Write out the line with "[No] (350, 1125)" and every later line through the end of the data below, exactly as given, with no pictures in the copy.

————————

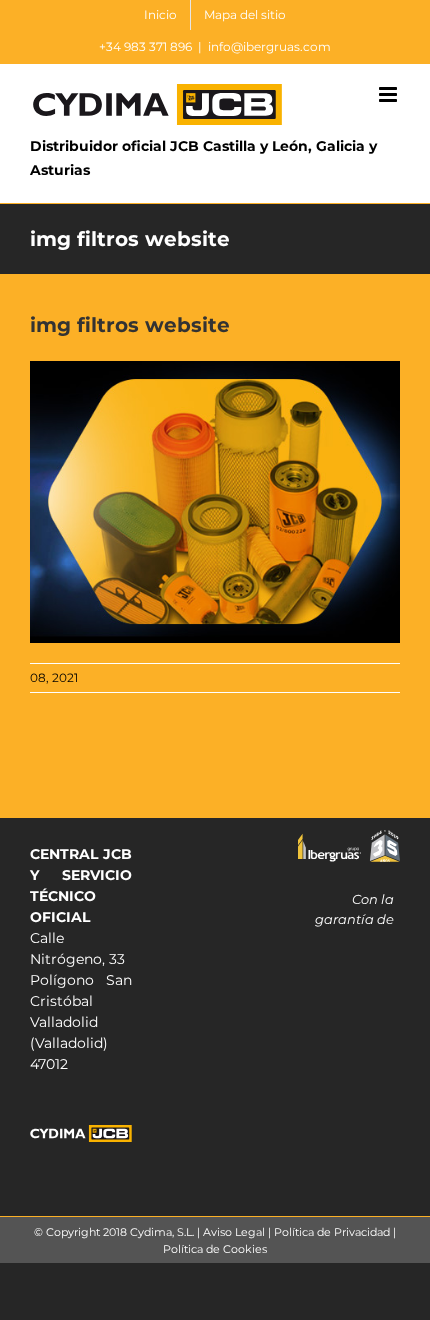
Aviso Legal (234, 1232)
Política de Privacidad (332, 1232)
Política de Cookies (215, 1249)
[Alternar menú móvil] (389, 94)
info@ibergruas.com (269, 46)
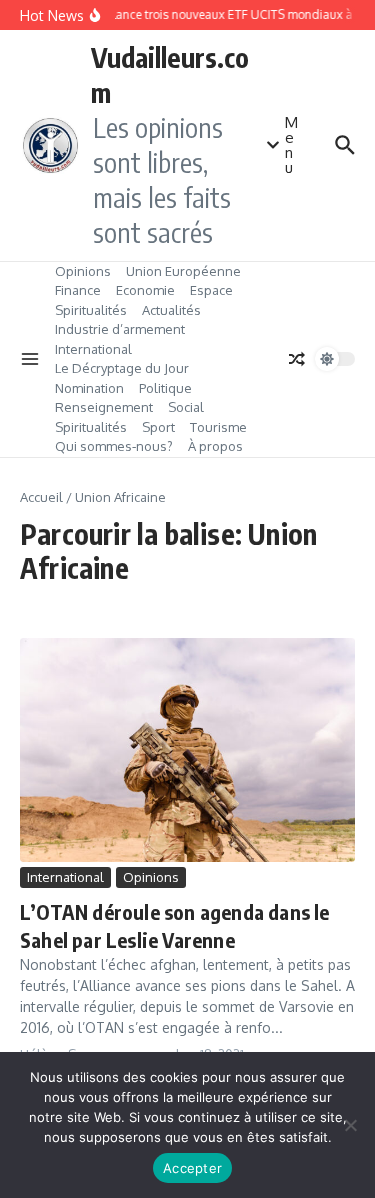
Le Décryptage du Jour (122, 368)
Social (186, 407)
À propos (215, 446)
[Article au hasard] (297, 359)
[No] (350, 1125)
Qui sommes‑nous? (114, 446)
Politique (165, 388)
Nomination (89, 388)
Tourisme (218, 427)
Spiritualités (91, 310)
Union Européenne (183, 271)
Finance (78, 290)
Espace (211, 290)
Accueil (41, 497)
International (93, 349)
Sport (158, 427)
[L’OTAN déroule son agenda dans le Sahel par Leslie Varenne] (187, 749)
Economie (145, 290)
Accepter (192, 1168)
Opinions (83, 271)
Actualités (171, 310)
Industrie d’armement (120, 329)
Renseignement (104, 407)
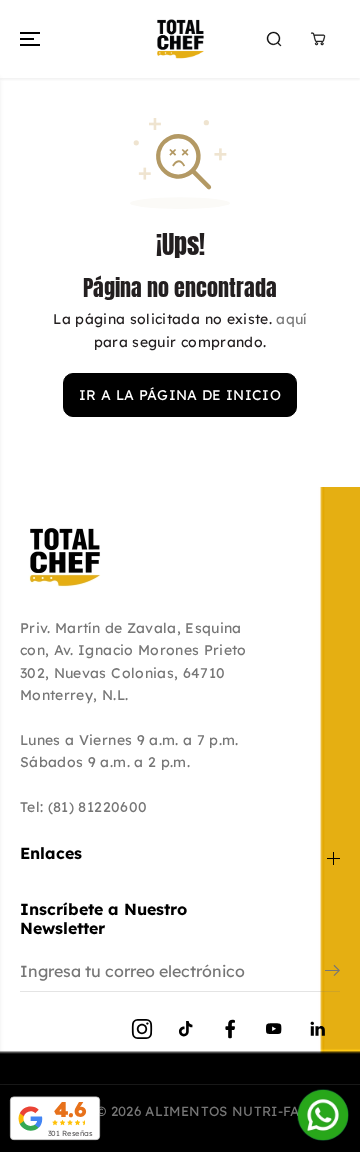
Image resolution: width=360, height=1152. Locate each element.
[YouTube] (274, 1029)
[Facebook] (230, 1029)
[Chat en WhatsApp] (323, 1115)
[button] (32, 39)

————————

COMPLETED TASK:
[No] (350, 1125)
Qui sommes‑nous? (114, 446)
Politique (165, 388)
Nomination (89, 388)
Tourisme (218, 427)
Spiritualités (91, 310)
Union Européenne (183, 271)
Finance (78, 290)
Espace (211, 290)
Accueil (41, 497)
International (93, 349)
Sport (158, 427)
[L’OTAN déroule son agenda dans le Sahel par Leslie Varenne] (187, 749)
Economie (145, 290)
Accepter (192, 1168)
Opinions (83, 271)
Actualités (171, 310)
Industrie d’armement (120, 329)
Renseignement (104, 407)
Image resolution: width=360, height=1152. Locate each element.
[YouTube] (274, 1029)
[Facebook] (230, 1029)
[Chat en WhatsApp] (323, 1115)
[button] (32, 39)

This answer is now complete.